On donne volontiers le titre de prêtre-ouvrier à tout prêtre qui sait se faire proche et compréhensif, attentif à la vie ordinaire et aux difficultés des petites gens, même s'il n'exerce pas un emploi salarié. Pourtant, nombre de prêtres au travail ne souhaitent pas s'appeler ainsi, soit qu'ils travaillent dans d'autres secteurs d'activité, soit qu'ils veuillent garder leur indépendance personnelle.

Par contre, près de six cents prêtres en France, deux cent cinquante dans les pays limitrophes (Allemagne, Autriche, Belgique, Espagne, Italie, Portugal, Suisse) et quelques-uns dans le Tiers Monde revendiquent cette appellation, que leur donnent leurs camarades de travail et qu'ils aiment abréger en « p.o. ». Ils s'organisent entre eux en totale autonomie pour leur réflexion commune, leur expression publique et leur formation permanente.

Du fait de l'évolution récente des entreprises et de l'économie, les prêtres-ouvriers ont dû diversifier leurs insertions professionnelles, et ils ont cessé d'exercer uniquement des métiers manuels. Syndiqués pour la très grande majorité, ils assument souvent des responsabilités au sein de leurs entreprises ou de leur profession. Seule une petite minorité d'entre eux adhèrent à un parti politique.
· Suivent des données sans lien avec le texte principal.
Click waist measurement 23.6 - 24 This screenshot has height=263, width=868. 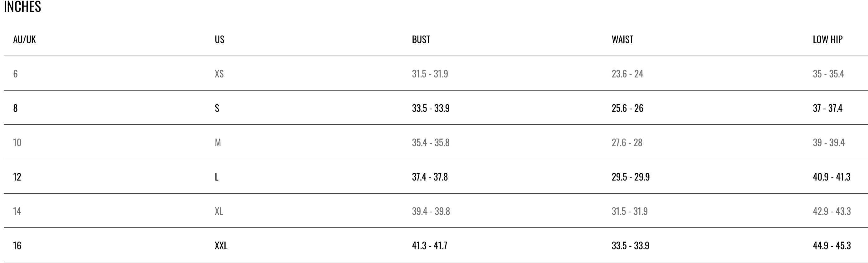(627, 74)
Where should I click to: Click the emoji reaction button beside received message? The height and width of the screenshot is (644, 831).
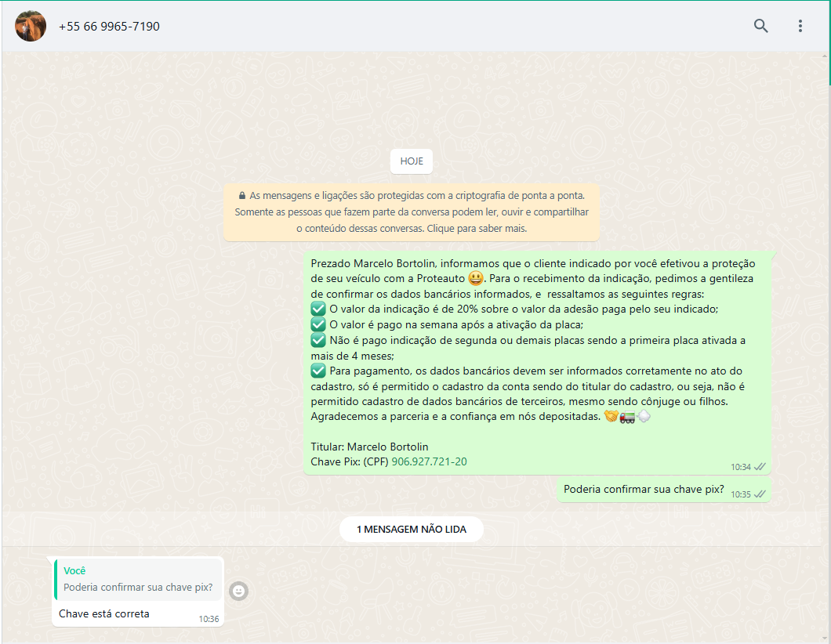point(238,591)
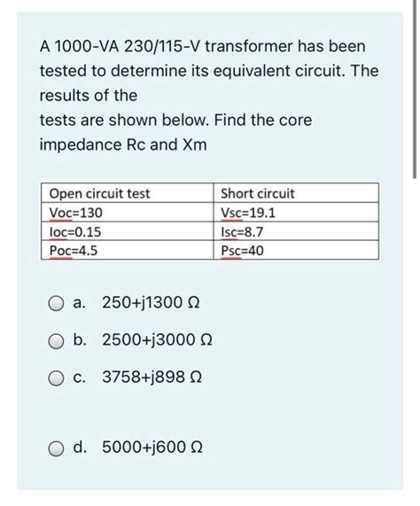This screenshot has width=420, height=506.
Task: Choose answer 5000+j600 Ω
Action: (x=152, y=448)
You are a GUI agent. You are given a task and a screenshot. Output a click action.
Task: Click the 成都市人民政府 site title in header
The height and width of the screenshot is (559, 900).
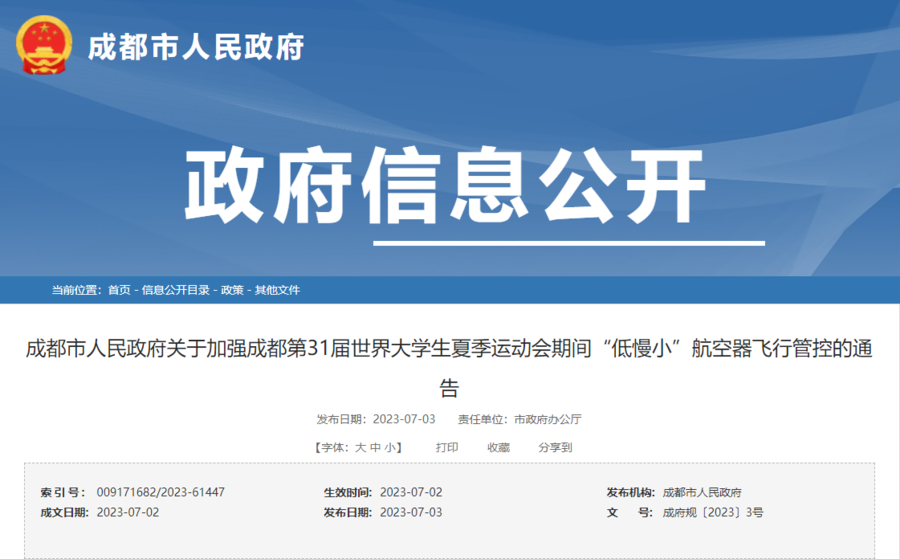coord(195,46)
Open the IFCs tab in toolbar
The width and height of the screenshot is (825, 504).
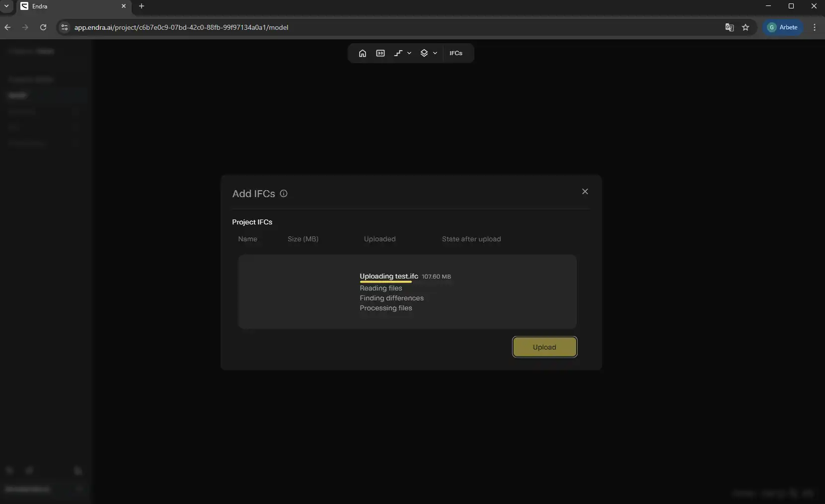pos(455,53)
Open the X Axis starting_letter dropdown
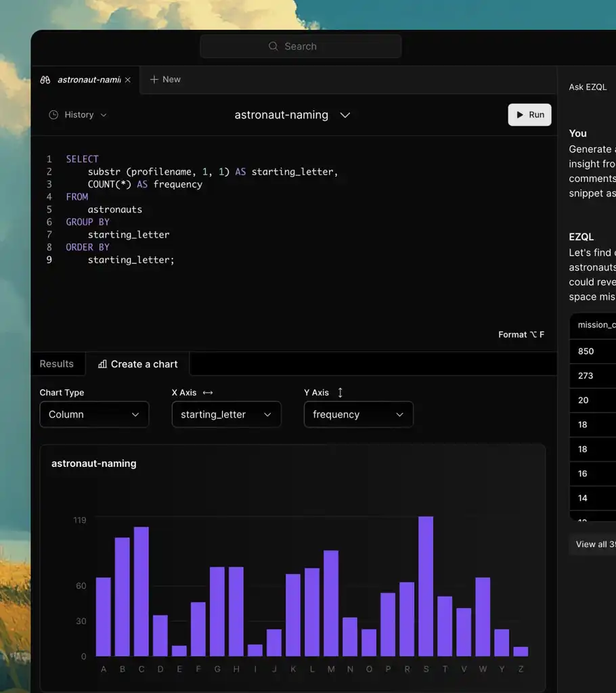Viewport: 616px width, 693px height. click(x=226, y=414)

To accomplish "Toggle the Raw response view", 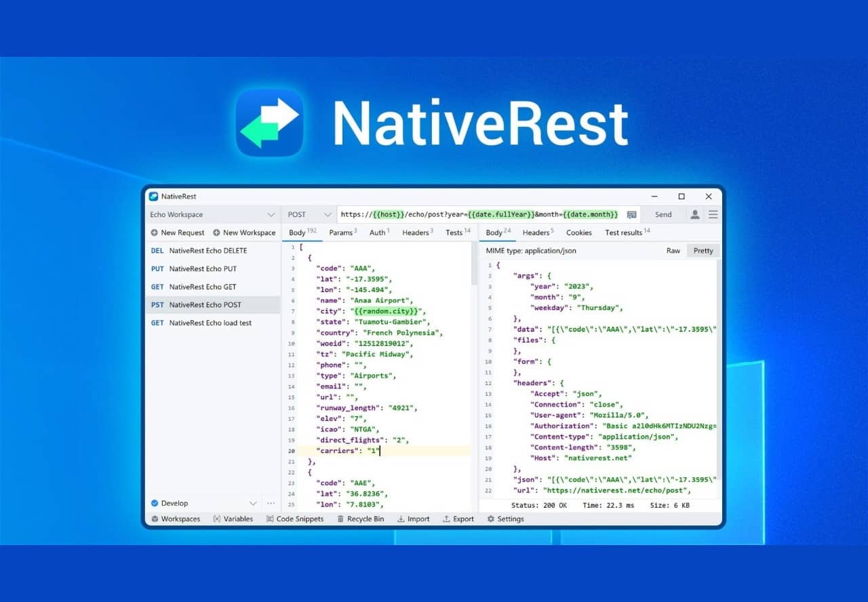I will click(673, 250).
Du fait de leur âge, la moitié d'entre eux ont dû cesser leur activité professionnelle pour s'investir dans des associations. Cette proportion est appelée à augmenter rapidement dans les années à venir. Les prêtres plus jeunes, bien moins nombreux, tendent à orienter leur action en faveur des victimes de l'exclusion sociale.

Prêtres diocésains pour la plupart, issus de groupes voués à l'apostolat en milieu ouvrier tels que la Mission de France, le Prado, les Fils de la Charité, religieux de différentes provenance, les prêtres-ouvriers n'ont jamais voulu former un nouvel ordre religieux ni une congrégation à part. Ils sont associés comme partenaires à la Mission ouvrière. Ils continuent à relever de la responsabilité de leurs évêques respectifs.

C'est en effet un vote unanime des évêques français, avec l'accord du pape Paul VI, le 28 octobre 1965, lors de la dernière session du concile de Vatican II (1962-1966), qui a relancé des prêtres au travail salarié après le coup d'arrêt imposé par le pape Pie XII, le 1er mars 1954, aux premiers prêtres-ouvriers, qui ne s'y sont pas tous soumis. Rapidement, surtout à la faveur du mouvement de « déclergification » qui animait les jeunes prêtres français des années 1968-1975, leur nombre dépassa toutes les prévisions et approcha le millier, alors que, dans la première période (1945-1954), ils n'avaient jamais dépassé la centaine.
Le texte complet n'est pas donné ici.